• Required work: Within the data that follows, set down exactly the lines from the one containing "You are a computer-use agent. The" through the one containing "Instruction: Click the Entrypoint label", both ends included.

• Available data:
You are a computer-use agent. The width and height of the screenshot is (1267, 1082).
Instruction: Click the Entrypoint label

...

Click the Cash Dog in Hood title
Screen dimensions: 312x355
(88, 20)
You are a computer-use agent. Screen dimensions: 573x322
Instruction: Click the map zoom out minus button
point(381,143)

• Task output:
You are a computer-use agent. The width and height of the screenshot is (1267, 1082).
Instruction: Click the Entrypoint label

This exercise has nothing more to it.